The drug “recipes” suitable for batch are generally unsuitable for continuous flow. Hence, an essentially new drug must be discovered, formulated, and then produced using this new process.

This is where the new API Research and Development Lab will be brought to bear. Drugs intended to be reshored and made competitive with overseas production (more on that later) will need to be reformulated for the new production process.

So, why not have the pharmaceutical manufacturers pay for their own reformulation for continuous flow?

Recall, from our previous article, that the margins and return on capital of generic drug manufacturers are razor thin, which was brought about by the cost-driven “race to the bottom.”

These firms often cannot afford to take the risk that an R&D path might prove to be a dead end. Hence, a role for the API Research and Development Lab and the API Innovation Center is to “de-risk” this aspect of reshoring. After R&D solves the “drug formula/process fit”, the knowledge so gained can be transferred to commercial industry.

Before we leave the production topic, we should note that foreign generic manufacturers also use continuous flow. Discussions with Kevin Webb indicate that India is about five years ahead of us with the technology, while China’s lead is closer to a full decade.

So, if the foreign producers have at least as good technology plus less expensive inputs, how can domestic manufacturers hope to succeed?

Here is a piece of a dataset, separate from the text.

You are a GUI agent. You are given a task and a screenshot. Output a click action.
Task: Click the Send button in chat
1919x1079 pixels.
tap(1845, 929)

The key here is that domestic suppliers can assure consistent quality and – perhaps even more importantly – a consistent supply of generics. Foreign supplies might be disrupted in a future pandemic, with countries barring the export of critical medicines needed by their own people. More prosaically, a foreign firm could be acquired by a multinational with a different strategic focus and subsequently lose its interest in generic pharmaceutical manufacturing. Finally, geopolitical conflicts and rising tensions could see some governments use vitally-needed medicines as a means by which to engage in arm twisting.

A supply disruption would force domestic pharmaceutical procurers – hospitals, pharmacies, Government health-care providers, and others – to scramble for alternative vendors, likely precipitating a price shock. Worse, some Americans might be unable to get needed medicines at a price they could afford, or at any price. Hence, assuring a consistent, reliable and high- quality supply would likely persuade the procurers to accept a small price premium, which is all domestic producers would need to regain market share.

Once this foothold is achieved, scale production and the ability to quickly adjust to changing medicinal needs would further erode foreign manufacturers’ advantages.